• [阅读文本]
As having become a junior, xiaoA recognizes that there is not much time for her to AC problems, because there are some other things for her to do, which makes her nearly mad.
What's more, her boss tells her that for some sets of duties, she must choose at least one job to do, but for some sets of things, she can only choose at most one to do, which is meaningless to the boss. And for others, she can do of her will. We just define the things that she can choose as "jobs". A job takes time , and gives xiaoA some points of happiness (which means that she is always willing to do the jobs).So can you choose the best sets of them to give her the maximum points of happiness and also to be a good junior(which means that she should follow the boss's advice)?
 

Input
There are several test cases, each test case begins with two integers n and T (0<=n,T<=100) , n sets of jobs for you to choose and T minutes for her to do them. Follows are n sets of description, each of which starts with two integers m and s (0<m<=100), there are m jobs in this set , and the set type is s, (0 stands for the sets that should choose at least 1 job to do, 1 for the sets that should choose at most 1 , and 2 for the one you can choose freely).then m pairs of integers ci,gi follows (0<=ci,gi<=100), means the ith job cost ci minutes to finish and gi points of happiness can be gained by finishing it. One job can be done only once.
 

Output
One line for each test case contains the maximum points of happiness we can choose from all jobs .if she can’t finish what her boss want, just output -1 .
 

Sample Input
   
   
   
   
3 3 2 1 2 5 3 8 2 0 1 0 2 1 3 2 4 3 2 1 1 1 3 4 2 1 2 5 3 8 2 0 1 1 2 8 3 2 4 4 2 1 1 1 1 1 1 0 2 1 5 3 2 0 1 0 2 1 2 0 2 2 1 1 2 0 3 2 2 1 2 1 1 5 2 8 3 2 3 8 4 9 5 10
 

Sample Output
   
   
   
   
5 13 -1 -1
 
分组背包问题,
有n组物品,有的每组至少取一个,有的至多取一个,有的随意取。
#include <iostream>
#include <cstring>

using namespace std;

int n,T;
int m,s;
int c[111],g[111];
int f[222][222];
int num;

const int OO=99999999;

void intput();
void pack();

void input()
{
    cin>>m>>s;
    for (int i=1;i<=m;i++)

• [所给材料]
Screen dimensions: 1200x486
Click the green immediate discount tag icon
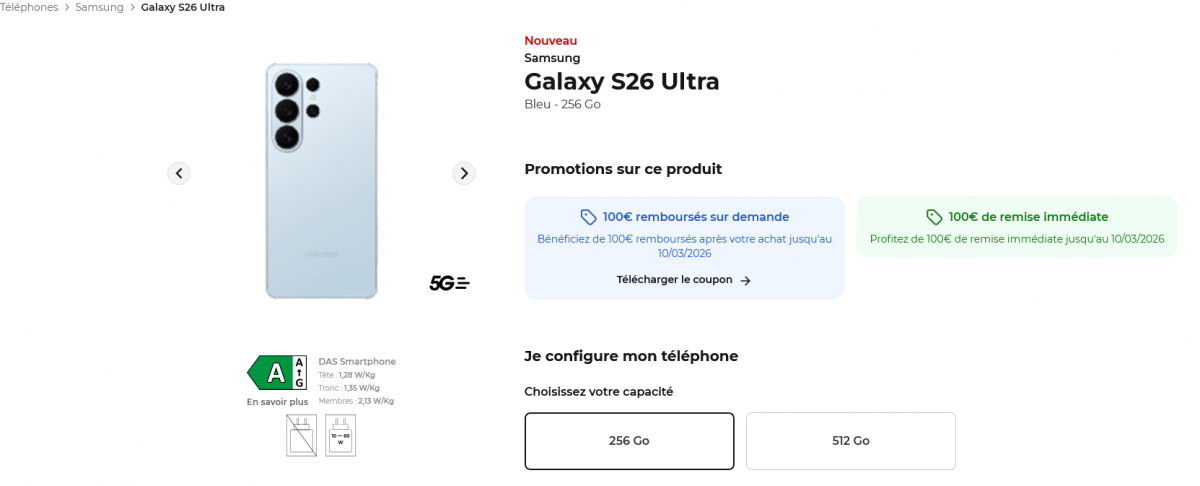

...

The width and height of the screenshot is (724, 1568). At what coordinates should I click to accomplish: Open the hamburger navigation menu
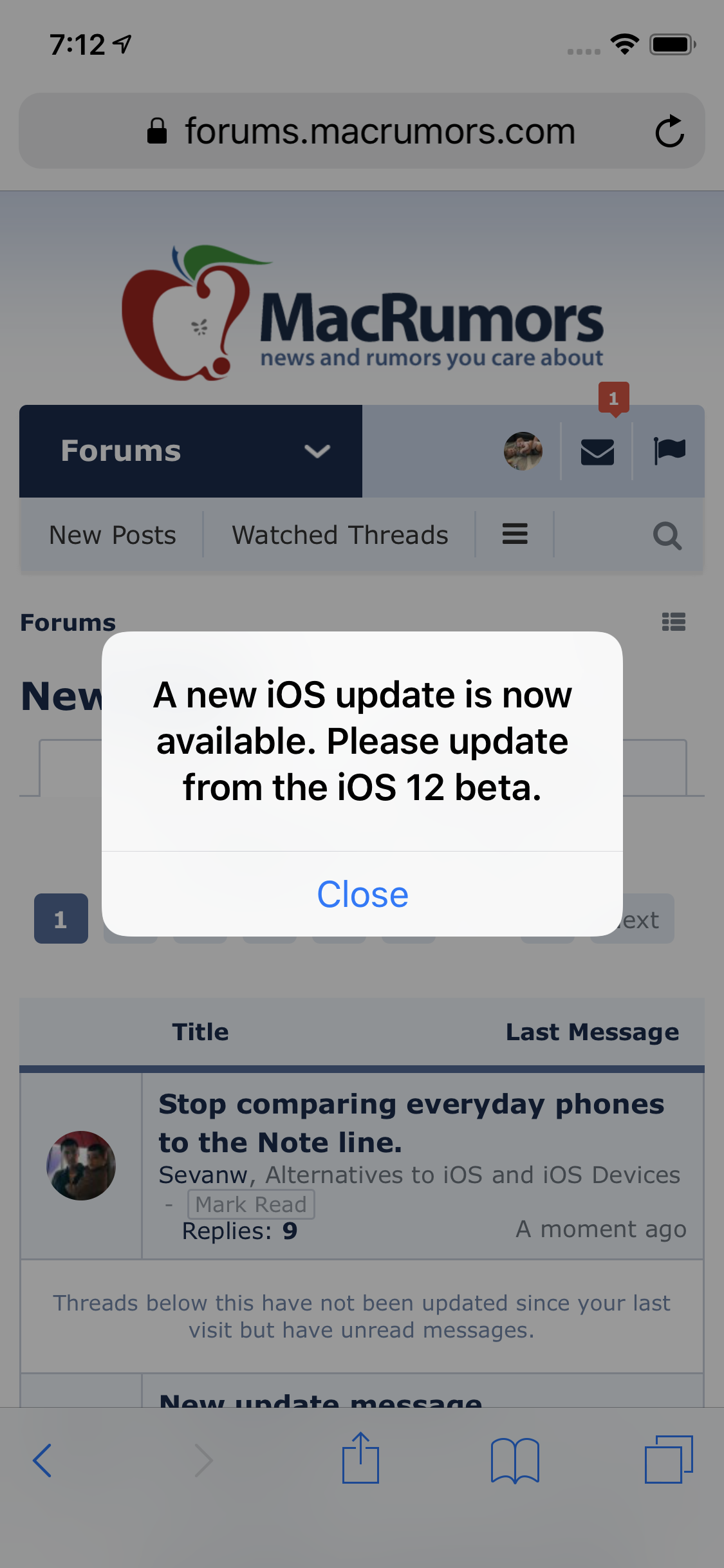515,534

--

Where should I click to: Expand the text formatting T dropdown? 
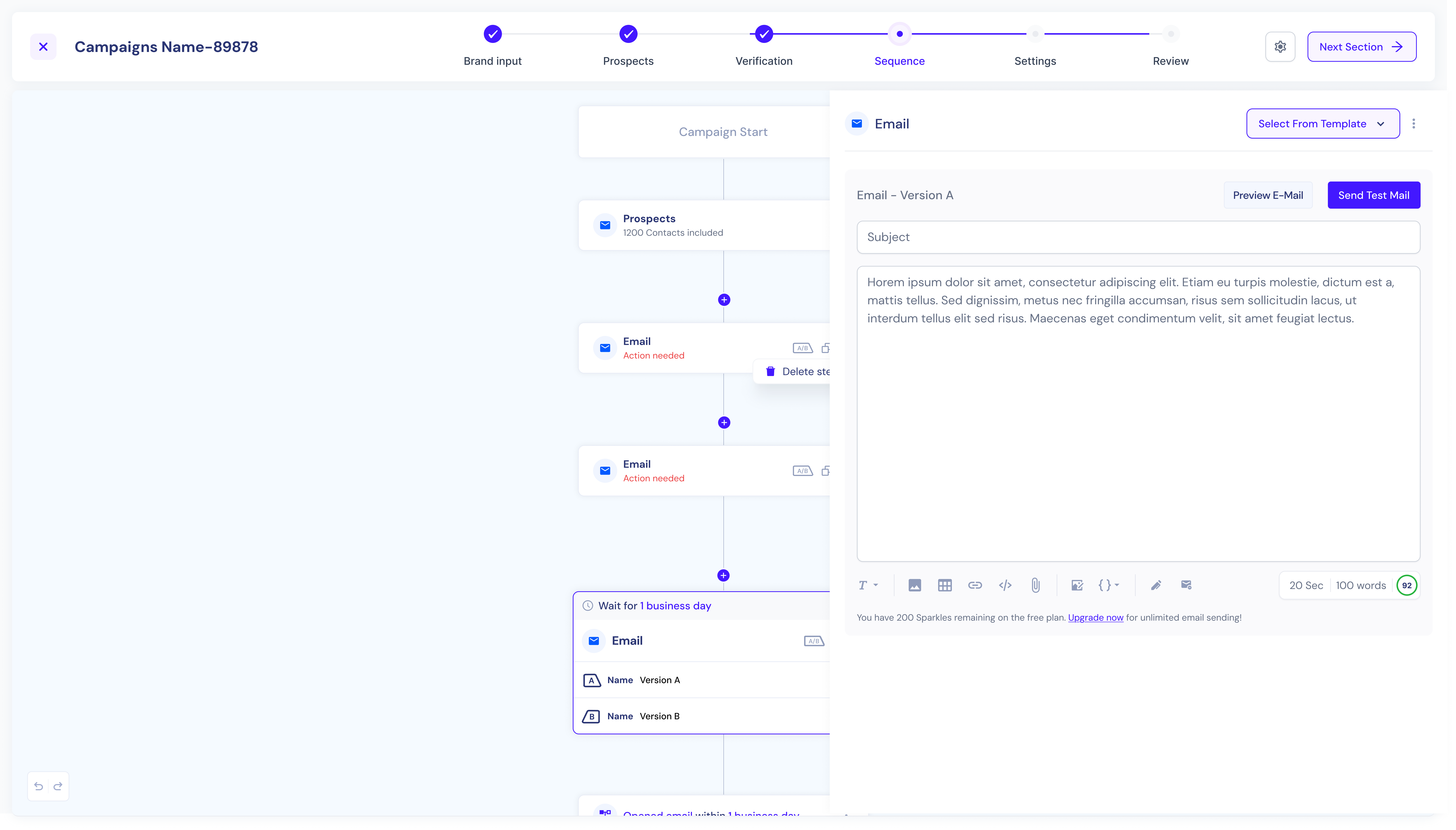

• [问题] 能否把这篇分组背包问题文本中从“As having become”到“the boss's advice)?”之间的内容原样重新打出来，首尾两处都包括在内？ 列表是另一份材料，与这篇分组背包问题文本彼此独立。

• [完成结果]
As having become a junior, xiaoA recognizes that there is not much time for her to AC problems, because there are some other things for her to do, which makes her nearly mad.
What's more, her boss tells her that for some sets of duties, she must choose at least one job to do, but for some sets of things, she can only choose at most one to do, which is meaningless to the boss. And for others, she can do of her will. We just define the things that she can choose as "jobs". A job takes time , and gives xiaoA some points of happiness (which means that she is always willing to do the jobs).So can you choose the best sets of them to give her the maximum points of happiness and also to be a good junior(which means that she should follow the boss's advice)?